- [WHAT YOU NEED TO DO]:
Each line below must be printed exactly as it stands.
━━ LISTED RECORDS ━━
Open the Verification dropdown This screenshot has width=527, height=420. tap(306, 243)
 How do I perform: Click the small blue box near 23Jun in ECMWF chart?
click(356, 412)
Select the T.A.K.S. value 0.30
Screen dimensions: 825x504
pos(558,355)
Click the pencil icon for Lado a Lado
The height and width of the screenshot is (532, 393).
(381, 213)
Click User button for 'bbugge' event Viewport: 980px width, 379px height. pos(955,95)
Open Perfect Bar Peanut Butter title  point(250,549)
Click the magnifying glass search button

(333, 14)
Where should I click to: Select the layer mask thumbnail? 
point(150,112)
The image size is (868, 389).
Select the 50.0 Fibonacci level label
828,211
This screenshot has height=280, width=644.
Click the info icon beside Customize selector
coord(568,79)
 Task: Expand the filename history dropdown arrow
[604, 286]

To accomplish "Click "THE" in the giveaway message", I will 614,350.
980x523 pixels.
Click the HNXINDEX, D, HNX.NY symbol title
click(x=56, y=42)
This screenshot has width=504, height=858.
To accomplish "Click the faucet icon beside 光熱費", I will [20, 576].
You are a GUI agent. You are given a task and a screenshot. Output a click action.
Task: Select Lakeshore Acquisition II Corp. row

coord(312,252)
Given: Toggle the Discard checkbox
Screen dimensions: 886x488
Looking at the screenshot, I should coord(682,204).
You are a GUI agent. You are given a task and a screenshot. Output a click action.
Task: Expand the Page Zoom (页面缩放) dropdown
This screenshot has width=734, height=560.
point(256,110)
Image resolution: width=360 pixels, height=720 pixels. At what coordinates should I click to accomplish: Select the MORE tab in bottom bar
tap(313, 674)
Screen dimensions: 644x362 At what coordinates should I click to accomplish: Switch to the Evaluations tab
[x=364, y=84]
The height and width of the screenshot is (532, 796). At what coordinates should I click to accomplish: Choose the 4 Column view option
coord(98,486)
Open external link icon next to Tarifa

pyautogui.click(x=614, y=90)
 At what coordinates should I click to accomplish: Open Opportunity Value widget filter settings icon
━━━
- [EXERCISE OUTPUT]:
Open the Verification dropdown This screenshot has width=527, height=420. tap(306, 243)
 How do I perform: Click the small blue box near 23Jun in ECMWF chart?
click(356, 412)
Select the T.A.K.S. value 0.30
Screen dimensions: 825x504
pos(558,355)
Click the pencil icon for Lado a Lado
The height and width of the screenshot is (532, 393).
(381, 213)
Click User button for 'bbugge' event Viewport: 980px width, 379px height. pos(955,95)
Open Perfect Bar Peanut Butter title  point(250,549)
Click the magnifying glass search button

(333, 14)
Where should I click to: Select the layer mask thumbnail? 
point(150,112)
The image size is (868, 389).
Select the 50.0 Fibonacci level label
828,211
This screenshot has height=280, width=644.
Click the info icon beside Customize selector
coord(568,79)
 Task: Expand the filename history dropdown arrow
[604, 286]

To accomplish "Click "THE" in the giveaway message", I will 614,350.
980x523 pixels.
Click the HNXINDEX, D, HNX.NY symbol title
click(x=56, y=42)
This screenshot has width=504, height=858.
To accomplish "Click the faucet icon beside 光熱費", I will [20, 576].
You are a GUI agent. You are given a task and a screenshot. Output a click action.
Task: Select Lakeshore Acquisition II Corp. row

coord(312,252)
Given: Toggle the Discard checkbox
Screen dimensions: 886x488
Looking at the screenshot, I should coord(682,204).
You are a GUI agent. You are given a task and a screenshot. Output a click action.
Task: Expand the Page Zoom (页面缩放) dropdown
This screenshot has width=734, height=560.
point(256,110)
Image resolution: width=360 pixels, height=720 pixels. At what coordinates should I click to accomplish: Select the MORE tab in bottom bar
tap(313, 674)
Screen dimensions: 644x362 At what coordinates should I click to accomplish: Switch to the Evaluations tab
[x=364, y=84]
The height and width of the screenshot is (532, 796). At what coordinates should I click to accomplish: Choose the 4 Column view option
coord(98,486)
Open external link icon next to Tarifa

pyautogui.click(x=614, y=90)
 At what coordinates should I click to accomplish: Open Opportunity Value widget filter settings icon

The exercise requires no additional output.